Genova non è una città di passaggio, o ci nasci o la scegli. Qui tutto è difficile e faticoso, quando provi a spiegare la tua scelta ai genovesi questi ti guardano come per chiederti se sei matto o cosa.
Il bilocale in cui vivo si trova nel quartiere San Teodoro, al piano terra di una mattonata del 1200, rossa, bellissima, tutta in salita, ogni passo un guadagno. A Genova, non so per quale motivo, mi sento a casa, sento che questo luogo mi appartiene come se ci avessi vissuto da sempre.
È la seconda volta che torno e l’idea di vivere affacciato sul Mediterraneo, il mare di Braudel e di Matvejević, mi consente di avere uno sguardo aperto sull’orizzonte, un punto di fuga che si espande senza limiti sul mare.
Il lusso di osservarla in questo modo è un privilegio che sono cosciente di avere e che mi piace condividere. Ma Genova per me sono anche gli amici, gli affetti, le lotte di compagni e compagne, le battaglie e le tragedie di questi primi vent’anni del secolo, ne ricordo un paio: il G8, gli alluvioni e il ponte Morandi. Ogni volta un’apprensione verso le persone care, beh ho deciso di vivere dentro questa apprensione pur di vivere la città.
Quello che rende invece Genova una città simile alle altre sono i processi di turistificazione che la stanno attraversando, fortunatamente molto lentamente. Ricordo un agosto di qualche anno fa in cui era tutto chiuso e si vedevano mandrie di croceristi muoversi disorientati in centro.
Molto divertente.

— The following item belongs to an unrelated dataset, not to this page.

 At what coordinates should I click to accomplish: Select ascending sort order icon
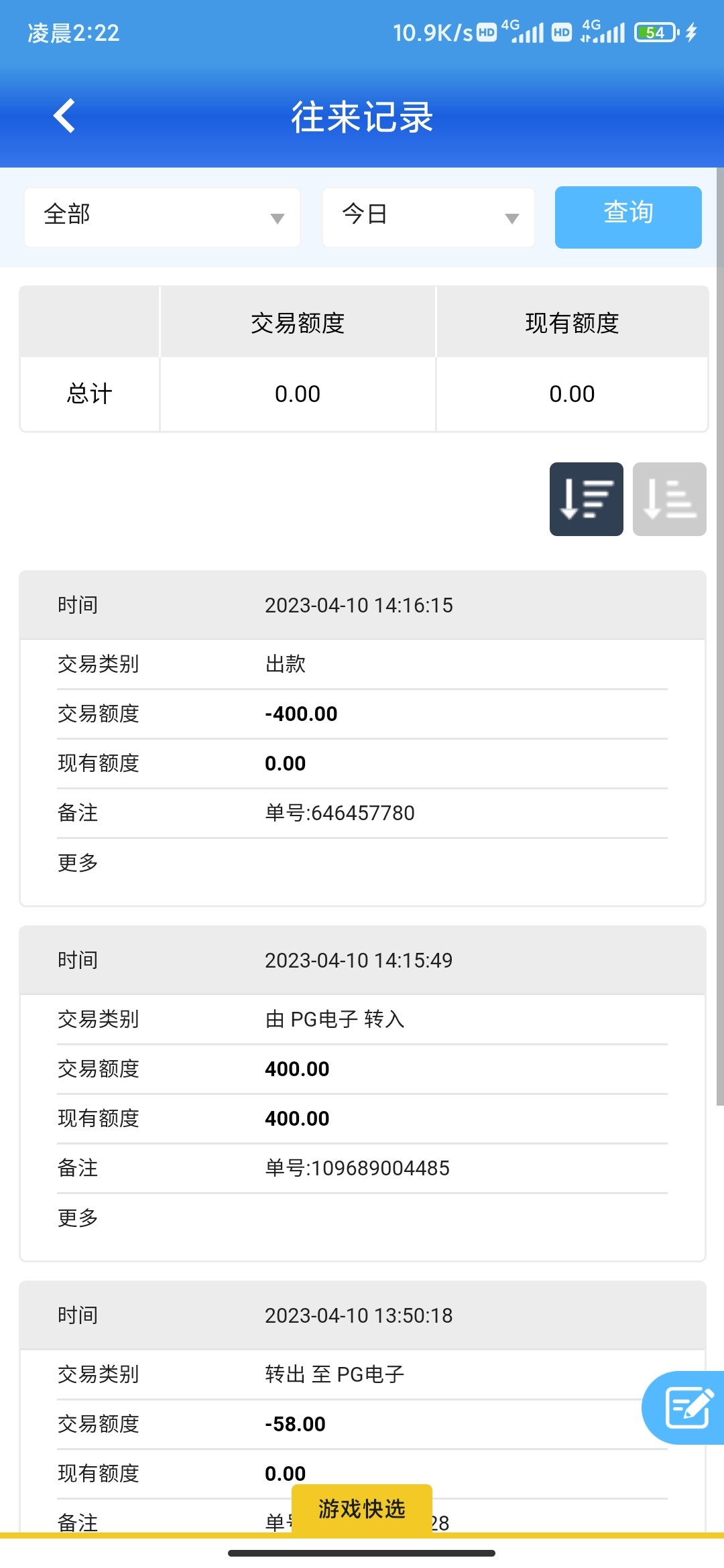669,499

Turistificazione significa fare diventare il centro storico una mangiatoia per turisti, significa intrattenerli trasformando la città in un parco giochi, significa dare in mano a una multinazionale senza regole, Aribnb, la responsabilità dell’aumento degli affitti e dei costi d’acquisto delle case.
Ed è proprio in questo contesto che si inserisce il folle progetto di costruite una cabinovia dalla Stazione Marittima a Forte Begato, sulle alture genovesi, e qui farvi un parco divertimenti: i croceristi arriverebbero con le grandi navi, prenderebbero la cabinovia, arriverebbero a Forte Begato, visiterebbero il parco e tornerebbero poi sulla nave. L’inferno sarebbe più piacevole.
La settimana scorsa sono andato a Casa Gavoglio, un’ex caserma diventata casa di quartiere in cui si è riunito il comitato contro la costruzione della cabinovia. Siamo al Lagaccio, uno dei quartieri con la più alta densità abitativa della città e che subirà maggiormente l’impatto della realizzazione del progetto.
Qui tra strade piene di buche, dissesto idrogeologico e svariati problemi con la raccolta dei rifiuti (così lamentano i residenti), se i 27 milioni del Pnnr destinati alla realizzazione dell’opera fossero utilizzati in altro modo, ad esempio per migliorare gli aspetti di cui sopra, la vita di chi ci abita migliorerebbe in modo tangibile.
L’incontro è stato partecipato, gli interventi sono stati concreti, pratici e senza intellettualismi portatori di un lessico respingente, univa i presenti una grande preoccupazione per le sorti del loro quartiere già minato dalla speculazione edilizia degli anni Sessanta e Settanta, ora minacciato dalla costruzione di cinque enormi piloni di una cabinovia.
Dalla documentazione disponibile al banchetto delle informazioni, erano presenti un paio di proposte incentrate sull’attuazione di un benessere diffuso: dove sono già presenti i campi da calcio l’idea è quella di costruire una cittadella dello sport, a seguire poliambulatori e uffici di pubblica utilità per dare spazio ad attività ludiche, non a fini di lucro, invece per risolvere il problema dei posteggi viene proposta la ristrutturazione di un ex deposito degli autobus.
Soluzioni per tutti e miglioramento delle condizioni di vita quotidiane contro gli interessi di pochi, per pochi, sempre loro, gli altri, sempre gli stessi.
Sul ritorno verso casa, a proposito del progetto della cabinovia, mi è venuta in mente una canzone di gruppo punk di Pola, i Kud Idijoti, che si intitola Glupost je neunistiva, La stupidità è indistruttibile.
*La Sciamàdda è un locale, una sorta di friggitoria che vende cibo tradizionale. Ma sciamàdda ha anche un suo significato, è una parola arabo-genovese che significa fiammata, intesa appunto come la fiamma dei forni a legna che cuociono il cibo nella Sciamàdda.